В 20-30-е годы прошлого века труд — уж на что, казалось бы, обыденное, рутинное, "фоновое" занятие — предстает взорам наиболее чутких и глубоких художников и мыслителей как магия. Он и рядовыми обитателями культуры переживается как преображение, даже сотворение мира и человека. В труде вдруг выходят на поверхность архаичные, хтонические. Демиургические мотивы. Два десятилетия между мировыми войнами они же эпоха "постсимволизма" — единственное время, когда труд становится напряженно интересен как проблема и превращается в объект интенсивной рефлексии. Причем не только в русской культуре с ее большевизмом и сталинизмом, что было бы еще понятно. Нет, это касается и культур европейских: даже тех, в которых как будто не было никакого тоталитаризма и сопутствующей ему "мобилизационной" идеологии — например, французский, В это время трудовые процессы обнаруживаются "даже там, где их быть заведомо не должно" — где, по крайней мере, предыдущим эпохам и в голову не приходило их искать, — вплоть до больших антропологических констант: рождения, смерти, любви.

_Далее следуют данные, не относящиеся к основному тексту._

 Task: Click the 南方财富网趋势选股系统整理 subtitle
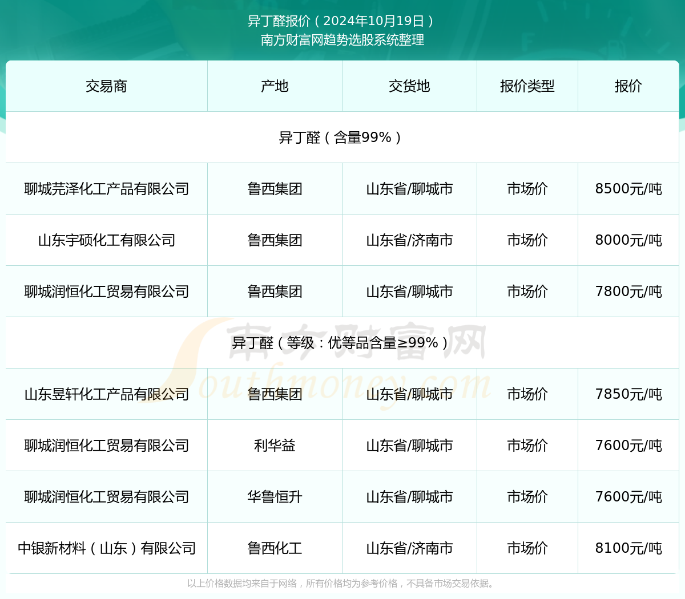pyautogui.click(x=342, y=40)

Переоткрытие и переосмысление труда (а значит, коренных отношений человека с миром и с самим собой) — процесс буквально всеевропейский, из которого мы. при всех наших тогдашних революционных особенностях, нисколько не выпадаем. Так, становится возможным крайне интересный исследовательский ход: с общих позиций, как явления одного по большому счету порядка, одного культурного типа анализируются советские и западные авторы, писатели и кинематографисты, философы и театральные режиссеры. Так, Валентин Катаев, Андрей Платонов, Всеволод Мейерхольд оказываются в одном ряду не только со своим бывшим соотечественником Владимиром Набоковым, но и с Жоржем Батаем и Вальтером Беньямином, Эрнстом Юнгером и Гастоном Башляром. А мы, русские — полноценными, без оговорок, европейцами.

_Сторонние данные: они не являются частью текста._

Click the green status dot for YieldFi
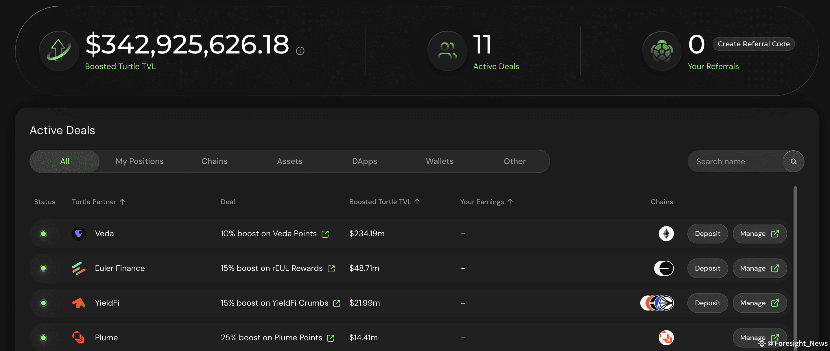tap(43, 303)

Переоценка труда затронула после Первой мировой все стороны европейской жизни — от политики и повседневности — до кино и живописи. В книге Григорьевой рассматриваются поэтому разные области тогдашнего культурного пространства в их взаимосвязи. Так в книге, посвященной литературе, с полным правом появляется и оказывается уместной целая глава об изображении труда в кино. По существу, в те годы происходит глубокая культурная (пожалуй, и антропологическая) трансформация. Русская революция — в той же мере часть этой трансформации, что и философия Хайдеггера. Словесное искусство — тоже лишь один из симптомов этой трансформации, хотя из самых красноречивых. Писатели это прекрасно понимали уже тогда. "Техномагические" романы о производстве, пишет Григорьева, порождены чувством глубокого родства между индустриальным и литературным трудом — и магической природы слова. Не зря в ту же эпоху получает распространение "литература о литературе": книги о том, как пишутся литературные произведения (нередко рассказы об этом помещаются просто "внутрь" повествований о чем-нибудь совсем другом, как, например, в романе Леонова "Вор"). Эти "тексты самосознания" литературы — тоже разновидность "техномагического" романа. Ведь слово точно так же, как паровозостроение и скотоводство, как "индустрия культуры в целом", занято большим промышленным трудом: изготовлением реальности.